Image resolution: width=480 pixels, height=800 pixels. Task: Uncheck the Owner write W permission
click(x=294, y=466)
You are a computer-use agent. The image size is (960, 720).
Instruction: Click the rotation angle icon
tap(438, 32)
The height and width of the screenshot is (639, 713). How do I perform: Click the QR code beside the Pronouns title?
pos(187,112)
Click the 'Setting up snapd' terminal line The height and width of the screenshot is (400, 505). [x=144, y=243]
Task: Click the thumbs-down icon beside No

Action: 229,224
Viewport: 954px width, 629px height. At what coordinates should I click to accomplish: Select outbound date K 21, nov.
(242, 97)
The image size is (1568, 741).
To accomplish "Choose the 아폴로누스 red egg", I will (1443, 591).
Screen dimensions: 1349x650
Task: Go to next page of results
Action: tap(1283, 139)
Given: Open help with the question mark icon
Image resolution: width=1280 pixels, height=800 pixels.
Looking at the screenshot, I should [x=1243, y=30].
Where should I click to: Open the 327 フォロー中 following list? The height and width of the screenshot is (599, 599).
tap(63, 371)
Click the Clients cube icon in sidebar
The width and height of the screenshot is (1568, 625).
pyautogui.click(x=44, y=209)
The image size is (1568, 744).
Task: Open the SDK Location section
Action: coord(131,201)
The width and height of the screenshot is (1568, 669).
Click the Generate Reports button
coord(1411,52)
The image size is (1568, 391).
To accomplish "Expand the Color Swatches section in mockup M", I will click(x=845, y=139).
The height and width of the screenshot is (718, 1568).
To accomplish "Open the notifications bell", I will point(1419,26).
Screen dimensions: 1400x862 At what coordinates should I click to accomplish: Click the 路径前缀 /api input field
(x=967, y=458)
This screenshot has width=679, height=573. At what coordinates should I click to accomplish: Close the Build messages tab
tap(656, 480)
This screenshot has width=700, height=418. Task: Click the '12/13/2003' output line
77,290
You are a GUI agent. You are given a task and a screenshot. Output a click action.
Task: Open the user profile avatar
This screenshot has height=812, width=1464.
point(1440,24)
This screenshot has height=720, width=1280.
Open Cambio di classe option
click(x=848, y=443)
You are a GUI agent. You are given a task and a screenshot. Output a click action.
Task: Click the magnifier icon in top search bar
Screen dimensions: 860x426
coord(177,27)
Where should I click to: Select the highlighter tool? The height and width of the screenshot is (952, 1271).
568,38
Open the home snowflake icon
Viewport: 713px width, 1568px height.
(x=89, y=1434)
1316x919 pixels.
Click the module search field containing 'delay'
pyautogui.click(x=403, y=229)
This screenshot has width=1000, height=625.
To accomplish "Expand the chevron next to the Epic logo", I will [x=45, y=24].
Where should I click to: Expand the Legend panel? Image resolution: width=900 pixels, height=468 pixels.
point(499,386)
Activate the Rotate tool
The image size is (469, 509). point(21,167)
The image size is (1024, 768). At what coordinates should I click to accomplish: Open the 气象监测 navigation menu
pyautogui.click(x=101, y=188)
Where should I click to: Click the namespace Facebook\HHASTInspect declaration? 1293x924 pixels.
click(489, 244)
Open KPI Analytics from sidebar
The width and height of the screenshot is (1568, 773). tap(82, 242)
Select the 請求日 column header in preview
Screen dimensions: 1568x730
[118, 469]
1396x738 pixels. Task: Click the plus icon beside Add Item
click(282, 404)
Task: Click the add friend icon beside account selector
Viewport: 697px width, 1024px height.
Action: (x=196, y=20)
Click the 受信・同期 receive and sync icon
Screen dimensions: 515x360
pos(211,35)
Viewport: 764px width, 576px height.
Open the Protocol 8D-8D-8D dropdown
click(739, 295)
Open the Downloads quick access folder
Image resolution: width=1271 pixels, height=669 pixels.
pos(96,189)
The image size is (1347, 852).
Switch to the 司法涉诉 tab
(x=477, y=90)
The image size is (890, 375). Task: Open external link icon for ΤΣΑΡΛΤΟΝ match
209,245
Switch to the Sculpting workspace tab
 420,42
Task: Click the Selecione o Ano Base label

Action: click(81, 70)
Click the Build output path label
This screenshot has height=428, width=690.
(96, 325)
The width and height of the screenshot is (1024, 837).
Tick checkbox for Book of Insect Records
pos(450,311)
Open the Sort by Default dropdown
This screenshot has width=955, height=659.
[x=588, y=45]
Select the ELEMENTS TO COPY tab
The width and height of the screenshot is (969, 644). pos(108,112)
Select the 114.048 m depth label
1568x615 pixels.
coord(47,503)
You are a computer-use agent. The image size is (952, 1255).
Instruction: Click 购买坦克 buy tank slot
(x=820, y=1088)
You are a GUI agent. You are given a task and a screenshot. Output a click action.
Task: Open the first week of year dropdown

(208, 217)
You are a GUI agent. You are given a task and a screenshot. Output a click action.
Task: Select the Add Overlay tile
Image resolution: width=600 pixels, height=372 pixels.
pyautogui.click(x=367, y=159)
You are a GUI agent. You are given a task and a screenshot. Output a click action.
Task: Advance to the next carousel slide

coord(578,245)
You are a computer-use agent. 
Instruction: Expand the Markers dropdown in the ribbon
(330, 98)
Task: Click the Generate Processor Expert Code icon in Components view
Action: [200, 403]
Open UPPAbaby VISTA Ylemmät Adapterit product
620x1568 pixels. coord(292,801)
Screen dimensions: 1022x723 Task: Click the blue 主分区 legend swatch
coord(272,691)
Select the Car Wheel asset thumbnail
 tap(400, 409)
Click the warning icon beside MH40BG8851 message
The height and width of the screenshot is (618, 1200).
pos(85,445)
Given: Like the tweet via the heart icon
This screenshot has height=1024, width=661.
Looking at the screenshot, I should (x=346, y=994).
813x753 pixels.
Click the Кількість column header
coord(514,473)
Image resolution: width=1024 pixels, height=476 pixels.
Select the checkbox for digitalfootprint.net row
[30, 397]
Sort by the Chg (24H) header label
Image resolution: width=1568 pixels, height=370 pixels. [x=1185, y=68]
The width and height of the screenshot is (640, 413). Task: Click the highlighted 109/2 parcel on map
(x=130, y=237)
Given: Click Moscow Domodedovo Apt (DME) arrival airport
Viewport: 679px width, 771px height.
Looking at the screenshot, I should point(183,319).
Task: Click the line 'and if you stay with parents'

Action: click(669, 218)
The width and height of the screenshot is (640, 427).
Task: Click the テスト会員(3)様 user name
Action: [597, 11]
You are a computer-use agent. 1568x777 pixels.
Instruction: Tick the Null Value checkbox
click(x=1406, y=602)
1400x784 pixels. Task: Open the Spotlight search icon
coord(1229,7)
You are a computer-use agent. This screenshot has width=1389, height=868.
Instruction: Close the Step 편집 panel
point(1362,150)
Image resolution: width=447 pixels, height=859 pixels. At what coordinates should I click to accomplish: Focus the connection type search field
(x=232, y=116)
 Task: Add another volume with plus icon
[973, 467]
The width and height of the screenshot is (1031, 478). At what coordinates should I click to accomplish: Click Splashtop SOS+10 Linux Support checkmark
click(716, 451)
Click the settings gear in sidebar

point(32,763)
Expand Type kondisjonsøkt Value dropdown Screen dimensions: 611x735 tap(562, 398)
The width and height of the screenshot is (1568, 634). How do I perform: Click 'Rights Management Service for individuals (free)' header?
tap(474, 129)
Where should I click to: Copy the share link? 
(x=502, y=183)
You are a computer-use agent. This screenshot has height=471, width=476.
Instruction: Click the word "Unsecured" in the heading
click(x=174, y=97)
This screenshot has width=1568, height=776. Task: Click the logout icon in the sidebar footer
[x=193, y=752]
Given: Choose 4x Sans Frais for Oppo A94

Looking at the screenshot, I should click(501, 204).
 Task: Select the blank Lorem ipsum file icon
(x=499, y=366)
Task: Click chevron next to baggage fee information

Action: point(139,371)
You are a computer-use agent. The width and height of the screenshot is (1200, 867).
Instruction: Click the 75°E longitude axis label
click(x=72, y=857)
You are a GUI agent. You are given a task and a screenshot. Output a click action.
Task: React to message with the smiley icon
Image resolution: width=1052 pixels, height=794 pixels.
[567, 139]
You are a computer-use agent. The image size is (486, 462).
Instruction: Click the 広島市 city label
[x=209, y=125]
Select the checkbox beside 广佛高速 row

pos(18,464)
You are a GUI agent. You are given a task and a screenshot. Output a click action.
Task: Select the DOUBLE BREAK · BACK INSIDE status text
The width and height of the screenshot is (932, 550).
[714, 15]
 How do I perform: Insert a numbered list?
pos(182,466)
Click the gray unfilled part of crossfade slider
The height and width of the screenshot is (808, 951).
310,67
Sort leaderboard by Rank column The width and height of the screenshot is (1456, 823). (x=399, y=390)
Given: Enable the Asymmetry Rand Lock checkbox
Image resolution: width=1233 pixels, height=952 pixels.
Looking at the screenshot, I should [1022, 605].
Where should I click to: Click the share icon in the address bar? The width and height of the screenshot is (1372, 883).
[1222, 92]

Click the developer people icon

....

• Assigned task:
Only lines of the data holding the word "computer" go in the answer. Please copy each of them.

• Answer section:
You are a computer-use agent. The image size is (960, 720).
You are a computer-use agent. The image size is (952, 1255).
You are a computer-use agent. 
You are a computer-use agent. 1568x777 pixels.
You are a computer-use agent. This screenshot has width=1389, height=868.
You are a computer-use agent. This screenshot has height=471, width=476.
You are a computer-use agent. The width and height of the screenshot is (1200, 867).
You are a computer-use agent. The image size is (486, 462).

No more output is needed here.